The auditor for Hotels.com is Ernst & Young, and one of their staff working on the audit had their laptop stolen from their car, compromising the credit card data of approximately 243,000 customers.
These things will happen, but what I don’t understand is whether they’re just assuming whoever stole the laptop is going to be able to crack the password that is no doubt protecting it. I have to enter two different passwords just to get into my work laptop, one to boot up and one to log in.
Am I missing something here? Are passwords not enough to protect the data? Can you just rip the hard drive out of the laptop somehow and extract the data that way? Is any data truly safe, then?
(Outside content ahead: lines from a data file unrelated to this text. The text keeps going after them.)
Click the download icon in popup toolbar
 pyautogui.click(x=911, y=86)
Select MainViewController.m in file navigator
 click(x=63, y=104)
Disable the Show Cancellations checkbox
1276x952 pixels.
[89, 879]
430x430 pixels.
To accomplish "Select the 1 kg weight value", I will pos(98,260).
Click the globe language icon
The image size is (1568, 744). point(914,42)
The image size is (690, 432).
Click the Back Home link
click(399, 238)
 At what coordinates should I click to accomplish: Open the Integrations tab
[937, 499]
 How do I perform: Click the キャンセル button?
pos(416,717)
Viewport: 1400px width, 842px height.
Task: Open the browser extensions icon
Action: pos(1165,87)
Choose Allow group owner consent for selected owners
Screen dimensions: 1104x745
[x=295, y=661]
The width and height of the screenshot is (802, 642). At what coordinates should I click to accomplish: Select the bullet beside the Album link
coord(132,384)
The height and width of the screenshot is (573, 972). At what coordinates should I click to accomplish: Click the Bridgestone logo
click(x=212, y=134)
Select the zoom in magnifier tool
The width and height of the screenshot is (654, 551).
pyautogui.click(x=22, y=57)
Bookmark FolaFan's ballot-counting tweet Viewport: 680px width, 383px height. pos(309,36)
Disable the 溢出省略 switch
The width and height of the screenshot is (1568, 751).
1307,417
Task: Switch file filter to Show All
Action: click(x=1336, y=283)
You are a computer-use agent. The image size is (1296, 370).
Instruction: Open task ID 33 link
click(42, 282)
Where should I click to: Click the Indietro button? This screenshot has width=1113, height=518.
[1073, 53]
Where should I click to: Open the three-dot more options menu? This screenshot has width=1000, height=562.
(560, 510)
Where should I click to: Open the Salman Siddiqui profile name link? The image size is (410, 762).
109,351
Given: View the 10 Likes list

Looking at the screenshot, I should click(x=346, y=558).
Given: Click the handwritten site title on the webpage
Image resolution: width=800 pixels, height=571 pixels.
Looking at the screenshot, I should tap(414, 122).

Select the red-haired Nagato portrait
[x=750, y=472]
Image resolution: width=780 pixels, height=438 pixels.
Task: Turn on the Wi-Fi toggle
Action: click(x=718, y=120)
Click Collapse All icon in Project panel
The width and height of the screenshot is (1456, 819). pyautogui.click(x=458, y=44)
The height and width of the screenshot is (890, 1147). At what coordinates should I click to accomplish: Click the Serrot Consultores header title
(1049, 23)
EY has pledged to encrypt sensitive data such as this in the future, so maybe that holds the key to safeguarding the intangible assets of audit clients.
Heheh.
Funny thing is that the thief, while he probably doesn’t know still, has an increased likelihood of finding out about the credit card data now that a press release has been issued.
The probability was low to begin with, but you can bet there are credit card fraudsters looking for that laptop.
Mass hysteria in mass media is only exceeded by mass hysteria in the blog world. The register really went to town in their series – http://www.theregister.co.uk/2006/02/25/ernst_young_mcnealy/
Then again, they *are* a tabloid.
Then there’s theonion.com’s take on the whole thing: http://www.theonion.com/content/node/27431
Wow, that Register article sure was harsh. I really doubt anything’s going to happen with the data. We’ll see I guess.